I remember playing this game when I was in school.  I can't remember what system it was on; it was either on an Apple II or an old IBM PC, as it had color graphics and was not quite as archaic   As much as I appreciate its role in video games, I always looked at it more as a way to kill time while I was in school.  I never really became excited as I was playing it.  An "edutainment" game that, IMO, was more deserving of being on the list, and yet wasn't, was one of the "Carmen Sandiego" games that were developed for computers in the 1980s and 90s.  I remember spending many hours playing those games ("Where in the World" and "Where in Time" were favorites) for my Commodore 64, when I was at home.  It was similar in some ways to "Oregon Trail", but I also remember it as being more nonlinear.  You had to use an almanac that provided clues in catching Carmen's cohorts, and eventually, Carmen herself.  This required travelling to different locations throughout the world, and learning different things about the country you were in (I remember particularly, learning the currency of each country through these games).  I remember having a lot of fun.    

I know this is the first game on the list, but I am going to forgo revisiting Oregon Trail, at least for now.  I'm timid on replaying a game that I have lukewarm memories of.  There are many different versions of the game, including ones for Facebook and Nintendo's new portable, the 3DS (which I have).  Maybe a more modern take on it will make me enjoy it more.  But I promise, I will return to this game, in time, to give my thoughts on it.
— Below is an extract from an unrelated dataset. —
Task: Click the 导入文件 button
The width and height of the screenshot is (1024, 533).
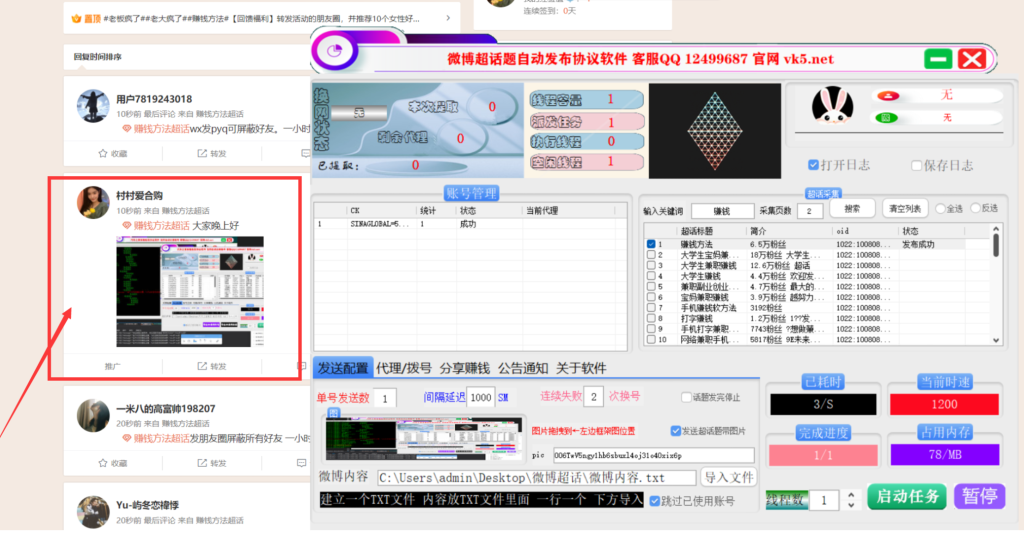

1,001 (And More) Video Games I Want to Play Before I Die

Hi, I'm Jeff.  I am a lifelong gamer, and had recently discovered a book called "1,001 Video Games You Must Play Before You Die".  I was very impressed that such a book had been written and published; each game is given a brief write-up and often includes a picture.  Needless to say, the book is pretty large, and is one in a series (along with 1,001 Albums, 1,001 Songs, and so on).

While many such lists have been created online, the fact that one came out in book form made quite an impression on me.  It is very professionally done, with many of the games being iconic, if not timeless classics.  And I am a devoted gamer, I try to play as many games as I can, regardless of what time or system they were developed for.  But I realized, upon glancing through the pages of this book, that I had been spending too much time on the newer systems, and had been missing out on revisiting these classics that I haven't played for some time, or the games that I had gotten around to.  There are many in the book that I had played, but also many that I had not.

I hope to play each game, in depth, in order that is listed in the book.  But not only that.  I also want to try some of a particular game's variants, sequels or remakes.  I know that it's ridculously thorough, but I've always been that kind of person.  It also brings me a great deal of enjoyment, to stumble onto something that very few people have tried.

I will post on each game frequently, along with my experiences with each game, and its variants and/or sequels or remakes, provided that there are any.